The hardware and programming language for the specific operation of the method of the invention are not limited, and the writing can be completed by any language, so that other working modes are not described any more.

The semantic segmentation model of the remote sensing image based on the VGG provided by the invention has a good segmentation effect on the remote sensing image with high resolution.

The remote sensing image semantic segmentation model provided by the invention greatly reduces the time consumption of network training on the premise of ensuring the segmentation precision.

The decoding mode combining the three paths also provides a new idea for semantic segmentation of the image.

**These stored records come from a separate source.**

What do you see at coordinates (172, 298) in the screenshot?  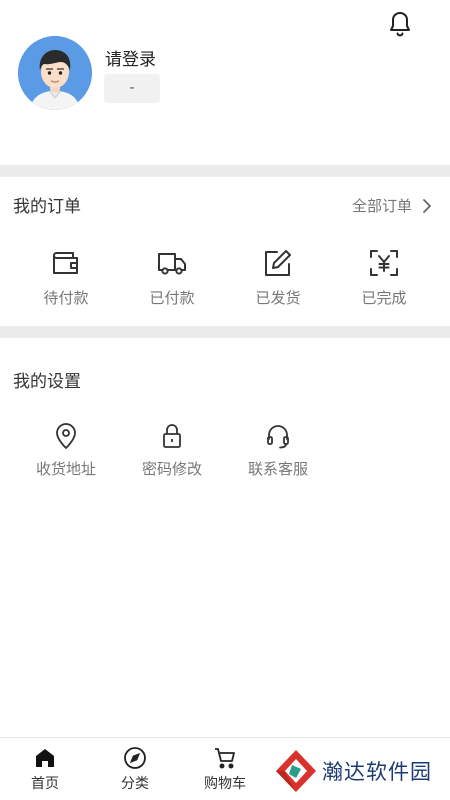 I see `order-status-label: 已付款` at bounding box center [172, 298].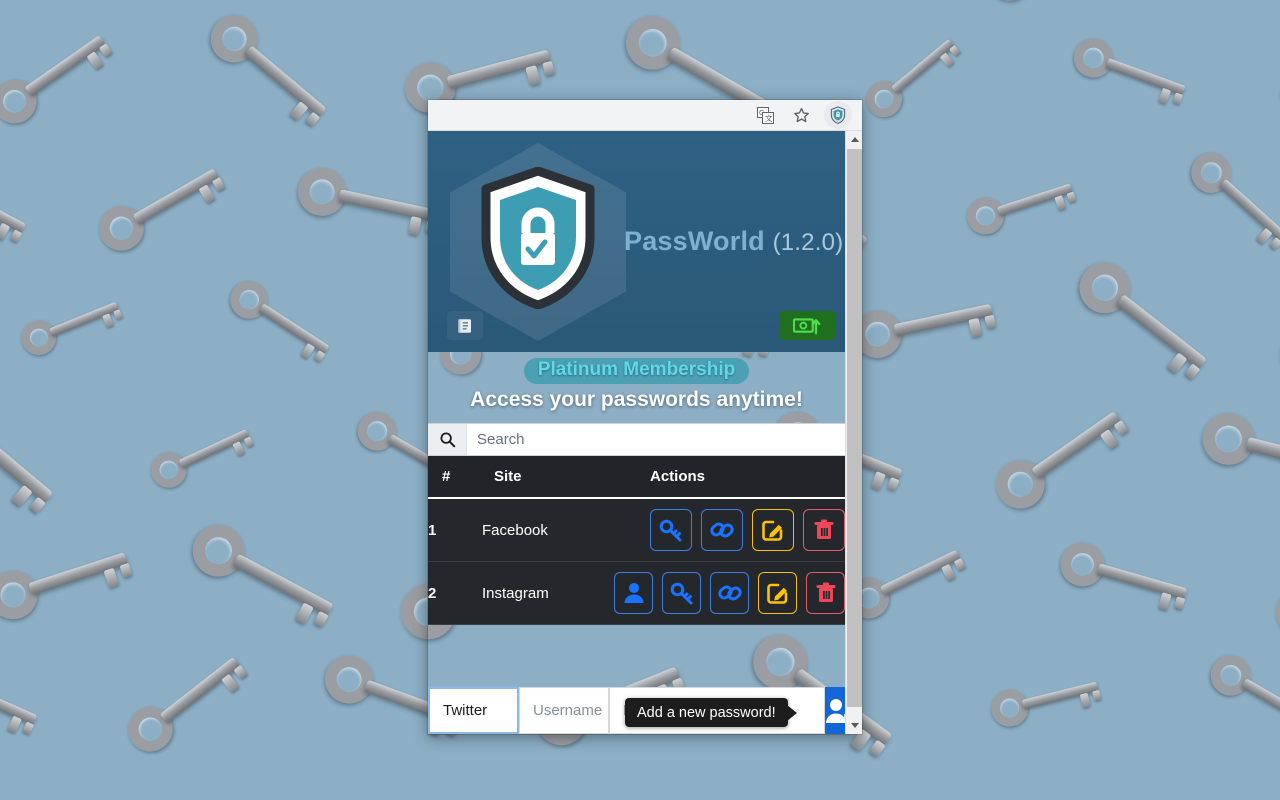 The image size is (1280, 800). I want to click on translate-icon: G 文, so click(765, 115).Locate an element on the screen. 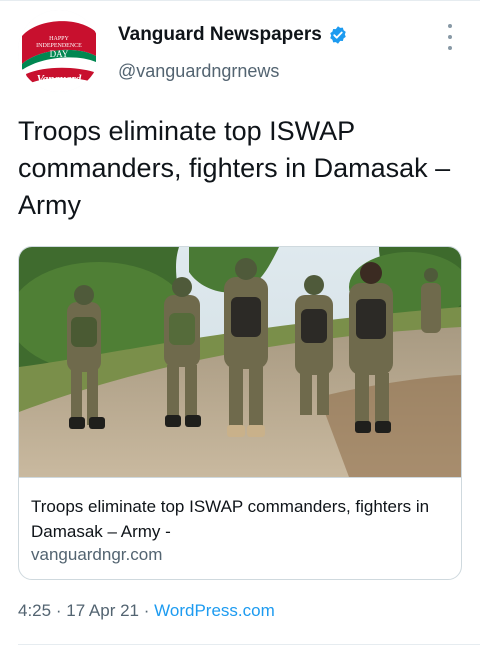  tweet-date: 17 Apr 21 is located at coordinates (102, 610).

The above embodiments are described in detail for the purpose of further illustrating the present invention and should not be construed as limiting the scope of the present invention, and the skilled engineer can make insubstantial modifications and variations of the present invention based on the above disclosure.

Claims

1. A remote sensing image semantic segmentation method based on a multi-scale decoding network is characterized by comprising the following steps: the method comprises the following steps:

(2) the network structure is divided into two parts of encoding and multi-scale decoding, the front 16 layers of VGG16 of the classification network are used as an encoding network, the multi-scale decoding network is composed of three paths of an inverse pooling path, an inverse convolution path and a void convolution path, the resolution of encoded information is doubled through the inverse pooling path and the inverse convolution path, the encoded information and the void convolution result are subjected to channel connection, the characteristic image is restored to the original size through sampling on the inverse convolution, the output label image is input into a PPB module to be subjected to multi-scale aggregation processing, and finally, the network parameters are updated in a random gradient descending mode by taking cross entropy as a loss function;

a PPB module: performing global average pooling on the output characteristics by 4 times, 8 times, 16 times and 32 times after convolution processing of 3 × 3 respectively, constructing 4 pooled pyramids, finally performing dimensionality reduction by using 1 × 1 convolution, and outputting prediction label mapping through a softmax layer;

(3) sequentially cutting a test picture into small images of 256 multiplied by 256 pixels, inputting the small images into a neural network to predict corresponding label graphs, and splicing the label graphs into an original size;

the step (2) comprises the following substeps:

(1.2) extracting semantic features of the preprocessed image fragments by adopting the first 16 layers of the VGG network as a coding network;

the step (2) further comprises the following substeps:

(2.3) connecting the characteristic graphs generated by the 3 paths, integrating information of different scales, and using the information as a decoding network to enable the model to select an optimal combination; and then, restoring the feature map to the original size by using convolution of step size 16 and 32 multiplied by 32, and outputting a prediction label through a softmax layer to obtain a semantic segmentation image.

2. The remote sensing image semantic segmentation method based on the multi-scale decoding network according to claim 1, characterized in that: the manufacturing method of the prediction label comprises the following steps:

3. The remote sensing image semantic segmentation method based on the multi-scale decoding network according to claim 1, characterized in that: a computer with an Intel Core-i5 central processing unit and a 4G byte memory is adopted, and an Matlab language is used for constructing an algorithm framework for semantic segmentation of remote sensing images of a multi-scale decoding network.

4. The remote sensing image semantic segmentation method based on the multi-scale decoding network according to claim 1, characterized in that: the parameters were updated by a random gradient descent with momentum of 0.9 using cross entropy as a loss function.